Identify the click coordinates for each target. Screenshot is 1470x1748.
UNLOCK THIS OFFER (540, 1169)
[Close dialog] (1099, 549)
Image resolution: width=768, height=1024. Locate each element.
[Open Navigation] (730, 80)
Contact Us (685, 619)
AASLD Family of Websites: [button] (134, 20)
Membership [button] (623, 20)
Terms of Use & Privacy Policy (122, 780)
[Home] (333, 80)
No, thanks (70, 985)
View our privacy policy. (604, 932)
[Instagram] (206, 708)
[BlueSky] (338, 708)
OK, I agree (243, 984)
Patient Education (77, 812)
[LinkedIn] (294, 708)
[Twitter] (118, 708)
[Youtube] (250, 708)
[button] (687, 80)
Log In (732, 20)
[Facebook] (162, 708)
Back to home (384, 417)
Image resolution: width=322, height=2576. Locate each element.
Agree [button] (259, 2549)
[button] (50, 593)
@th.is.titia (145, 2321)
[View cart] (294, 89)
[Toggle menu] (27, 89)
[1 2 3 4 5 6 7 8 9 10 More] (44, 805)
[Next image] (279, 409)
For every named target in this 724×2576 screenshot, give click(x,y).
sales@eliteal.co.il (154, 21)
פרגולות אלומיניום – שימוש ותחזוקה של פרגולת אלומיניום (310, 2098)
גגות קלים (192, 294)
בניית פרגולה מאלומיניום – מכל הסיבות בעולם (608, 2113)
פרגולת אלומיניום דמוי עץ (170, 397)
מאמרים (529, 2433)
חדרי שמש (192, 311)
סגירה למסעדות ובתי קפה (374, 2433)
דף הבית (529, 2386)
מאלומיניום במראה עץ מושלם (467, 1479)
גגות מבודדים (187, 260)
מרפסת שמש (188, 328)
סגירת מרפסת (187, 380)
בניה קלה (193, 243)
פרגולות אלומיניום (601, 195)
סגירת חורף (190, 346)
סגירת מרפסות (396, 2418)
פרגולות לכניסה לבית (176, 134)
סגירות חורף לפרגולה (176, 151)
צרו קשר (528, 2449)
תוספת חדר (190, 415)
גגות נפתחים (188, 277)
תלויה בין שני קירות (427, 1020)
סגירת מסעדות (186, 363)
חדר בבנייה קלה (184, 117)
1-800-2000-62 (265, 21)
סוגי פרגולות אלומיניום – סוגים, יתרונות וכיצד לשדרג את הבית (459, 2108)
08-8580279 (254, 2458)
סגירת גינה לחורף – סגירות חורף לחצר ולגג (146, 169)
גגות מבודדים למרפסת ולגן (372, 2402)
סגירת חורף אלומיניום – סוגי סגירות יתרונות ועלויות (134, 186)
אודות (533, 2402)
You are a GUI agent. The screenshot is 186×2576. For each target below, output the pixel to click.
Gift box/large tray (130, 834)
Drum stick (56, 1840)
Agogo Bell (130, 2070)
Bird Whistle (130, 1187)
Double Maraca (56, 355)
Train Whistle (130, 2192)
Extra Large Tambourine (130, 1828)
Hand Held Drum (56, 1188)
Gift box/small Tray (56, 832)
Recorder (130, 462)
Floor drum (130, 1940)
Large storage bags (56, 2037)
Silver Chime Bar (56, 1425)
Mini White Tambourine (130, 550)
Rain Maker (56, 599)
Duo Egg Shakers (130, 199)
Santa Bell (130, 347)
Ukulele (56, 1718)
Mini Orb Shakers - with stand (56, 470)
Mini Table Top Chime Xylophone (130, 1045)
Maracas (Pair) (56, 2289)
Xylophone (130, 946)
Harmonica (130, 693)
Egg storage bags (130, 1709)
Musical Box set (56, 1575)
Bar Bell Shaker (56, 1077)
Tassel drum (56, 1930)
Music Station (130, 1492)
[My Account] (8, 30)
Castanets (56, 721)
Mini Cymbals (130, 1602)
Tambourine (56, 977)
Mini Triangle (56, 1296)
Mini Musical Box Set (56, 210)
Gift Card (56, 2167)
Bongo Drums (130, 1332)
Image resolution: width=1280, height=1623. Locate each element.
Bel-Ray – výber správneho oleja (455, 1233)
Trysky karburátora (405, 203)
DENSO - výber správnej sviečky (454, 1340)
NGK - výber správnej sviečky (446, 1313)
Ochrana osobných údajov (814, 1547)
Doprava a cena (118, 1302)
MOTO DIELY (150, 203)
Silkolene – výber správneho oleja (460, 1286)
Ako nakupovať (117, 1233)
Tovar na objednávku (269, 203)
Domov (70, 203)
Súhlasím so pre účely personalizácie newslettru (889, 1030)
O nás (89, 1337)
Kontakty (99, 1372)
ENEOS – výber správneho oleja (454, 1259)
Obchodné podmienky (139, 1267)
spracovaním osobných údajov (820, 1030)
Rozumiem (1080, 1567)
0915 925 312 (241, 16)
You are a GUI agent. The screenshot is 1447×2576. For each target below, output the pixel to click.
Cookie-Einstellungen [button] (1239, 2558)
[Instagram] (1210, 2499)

* * * * * * *

Assignment:
Transcribe each line of the data above, unaltered, from the one where "Egg storage bags (130, 1709)" appears to the one where "Ochrana osobných údajov (814, 1547)" appears, inclusive of both.

Output of the exercise:
Egg storage bags (130, 1709)
Musical Box set (56, 1575)
Bar Bell Shaker (56, 1077)
Tassel drum (56, 1930)
Music Station (130, 1492)
[My Account] (8, 30)
Castanets (56, 721)
Mini Cymbals (130, 1602)
Tambourine (56, 977)
Mini Triangle (56, 1296)
Mini Musical Box Set (56, 210)
Gift Card (56, 2167)
Bongo Drums (130, 1332)
Image resolution: width=1280, height=1623. Locate each element.
Bel-Ray – výber správneho oleja (455, 1233)
Trysky karburátora (405, 203)
DENSO - výber správnej sviečky (454, 1340)
NGK - výber správnej sviečky (446, 1313)
Ochrana osobných údajov (814, 1547)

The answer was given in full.